### Action item:
Determine how many lines below include the string "Introduction". Reply with the number only.

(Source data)
"""

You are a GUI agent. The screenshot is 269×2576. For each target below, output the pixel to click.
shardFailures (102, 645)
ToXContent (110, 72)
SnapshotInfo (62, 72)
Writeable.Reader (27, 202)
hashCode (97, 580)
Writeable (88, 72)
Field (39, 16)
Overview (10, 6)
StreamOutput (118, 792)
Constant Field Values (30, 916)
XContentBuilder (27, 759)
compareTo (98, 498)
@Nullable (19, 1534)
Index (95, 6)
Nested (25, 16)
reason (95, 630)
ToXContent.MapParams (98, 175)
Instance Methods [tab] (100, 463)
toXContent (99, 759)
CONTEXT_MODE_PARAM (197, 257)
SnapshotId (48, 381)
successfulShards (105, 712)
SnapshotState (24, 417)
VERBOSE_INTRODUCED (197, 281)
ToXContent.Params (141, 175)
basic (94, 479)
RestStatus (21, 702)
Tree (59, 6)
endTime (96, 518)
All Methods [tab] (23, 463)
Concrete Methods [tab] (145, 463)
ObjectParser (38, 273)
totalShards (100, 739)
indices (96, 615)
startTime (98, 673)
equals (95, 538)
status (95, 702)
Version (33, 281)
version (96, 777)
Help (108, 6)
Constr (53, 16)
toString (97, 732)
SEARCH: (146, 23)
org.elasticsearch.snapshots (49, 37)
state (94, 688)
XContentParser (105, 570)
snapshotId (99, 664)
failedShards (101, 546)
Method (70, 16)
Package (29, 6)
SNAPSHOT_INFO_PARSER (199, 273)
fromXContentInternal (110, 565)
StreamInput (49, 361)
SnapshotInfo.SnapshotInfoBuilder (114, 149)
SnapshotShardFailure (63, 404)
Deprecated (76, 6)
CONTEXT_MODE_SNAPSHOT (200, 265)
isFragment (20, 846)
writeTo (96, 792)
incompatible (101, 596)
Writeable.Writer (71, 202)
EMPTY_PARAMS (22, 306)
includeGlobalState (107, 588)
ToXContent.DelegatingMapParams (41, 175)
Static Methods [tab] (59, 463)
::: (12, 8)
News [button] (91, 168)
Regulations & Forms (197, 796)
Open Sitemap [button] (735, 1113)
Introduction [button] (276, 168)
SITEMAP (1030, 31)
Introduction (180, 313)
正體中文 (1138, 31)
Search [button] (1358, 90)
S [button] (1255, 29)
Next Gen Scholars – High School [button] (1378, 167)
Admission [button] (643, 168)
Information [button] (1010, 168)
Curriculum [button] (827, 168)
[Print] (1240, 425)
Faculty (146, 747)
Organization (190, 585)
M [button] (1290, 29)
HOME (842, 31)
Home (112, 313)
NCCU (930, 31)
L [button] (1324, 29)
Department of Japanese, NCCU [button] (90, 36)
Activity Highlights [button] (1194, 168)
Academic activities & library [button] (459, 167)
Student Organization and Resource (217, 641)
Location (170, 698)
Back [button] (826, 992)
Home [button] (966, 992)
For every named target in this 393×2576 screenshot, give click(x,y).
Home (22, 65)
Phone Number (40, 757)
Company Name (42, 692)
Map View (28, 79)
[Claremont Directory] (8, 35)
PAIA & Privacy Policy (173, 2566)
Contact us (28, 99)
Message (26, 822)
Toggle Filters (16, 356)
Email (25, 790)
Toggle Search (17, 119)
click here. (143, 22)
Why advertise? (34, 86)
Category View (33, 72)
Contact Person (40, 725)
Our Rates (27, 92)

"""

### Answer box:
2